Task => Your task is to restate exactly the lines from the one holding "ENGLISH (1192, 17)" to the end of the entries below, inclusive.

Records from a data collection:
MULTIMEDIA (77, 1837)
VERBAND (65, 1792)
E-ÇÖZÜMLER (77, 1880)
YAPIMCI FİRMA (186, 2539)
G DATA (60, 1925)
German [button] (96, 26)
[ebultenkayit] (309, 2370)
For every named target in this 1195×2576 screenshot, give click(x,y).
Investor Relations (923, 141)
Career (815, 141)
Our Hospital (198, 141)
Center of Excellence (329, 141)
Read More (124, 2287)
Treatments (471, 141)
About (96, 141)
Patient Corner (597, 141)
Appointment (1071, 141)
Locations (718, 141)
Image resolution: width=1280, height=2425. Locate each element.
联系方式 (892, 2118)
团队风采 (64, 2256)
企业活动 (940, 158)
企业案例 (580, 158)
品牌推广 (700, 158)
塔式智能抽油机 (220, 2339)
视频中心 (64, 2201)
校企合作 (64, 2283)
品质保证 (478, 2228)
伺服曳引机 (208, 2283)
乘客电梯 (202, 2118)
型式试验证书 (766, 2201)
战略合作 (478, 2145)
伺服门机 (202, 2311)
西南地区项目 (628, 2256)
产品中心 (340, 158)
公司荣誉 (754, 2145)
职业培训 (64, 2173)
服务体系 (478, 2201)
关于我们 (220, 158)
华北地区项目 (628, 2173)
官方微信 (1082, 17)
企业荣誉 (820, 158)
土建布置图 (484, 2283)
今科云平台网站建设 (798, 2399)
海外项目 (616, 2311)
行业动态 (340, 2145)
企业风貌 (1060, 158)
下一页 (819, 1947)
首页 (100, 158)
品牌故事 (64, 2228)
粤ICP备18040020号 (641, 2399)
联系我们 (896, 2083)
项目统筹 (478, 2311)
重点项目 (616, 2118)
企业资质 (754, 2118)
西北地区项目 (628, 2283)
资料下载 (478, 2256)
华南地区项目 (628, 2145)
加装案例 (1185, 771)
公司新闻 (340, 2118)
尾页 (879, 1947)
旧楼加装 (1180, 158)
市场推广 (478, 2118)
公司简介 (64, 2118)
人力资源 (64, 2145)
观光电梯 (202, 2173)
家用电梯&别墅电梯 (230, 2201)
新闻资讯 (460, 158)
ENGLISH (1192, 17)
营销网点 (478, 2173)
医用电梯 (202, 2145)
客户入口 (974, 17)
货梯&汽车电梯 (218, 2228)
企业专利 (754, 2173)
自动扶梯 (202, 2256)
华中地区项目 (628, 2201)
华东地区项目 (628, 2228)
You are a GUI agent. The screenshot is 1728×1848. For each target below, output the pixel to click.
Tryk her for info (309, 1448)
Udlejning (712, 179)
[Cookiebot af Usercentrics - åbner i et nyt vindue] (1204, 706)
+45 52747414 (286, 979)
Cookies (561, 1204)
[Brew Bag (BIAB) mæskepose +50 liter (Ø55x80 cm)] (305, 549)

Solved exercise =>
ENGLISH (1192, 17)
营销网点 (478, 2173)
医用电梯 (202, 2145)
客户入口 (974, 17)
货梯&汽车电梯 (218, 2228)
企业专利 (754, 2173)
自动扶梯 (202, 2256)
华中地区项目 (628, 2201)
华东地区项目 (628, 2228)
You are a GUI agent. The screenshot is 1728×1848. For each target below, output the pixel to click.
Tryk her for info (309, 1448)
Udlejning (712, 179)
[Cookiebot af Usercentrics - åbner i et nyt vindue] (1204, 706)
+45 52747414 (286, 979)
Cookies (561, 1204)
[Brew Bag (BIAB) mæskepose +50 liter (Ø55x80 cm)] (305, 549)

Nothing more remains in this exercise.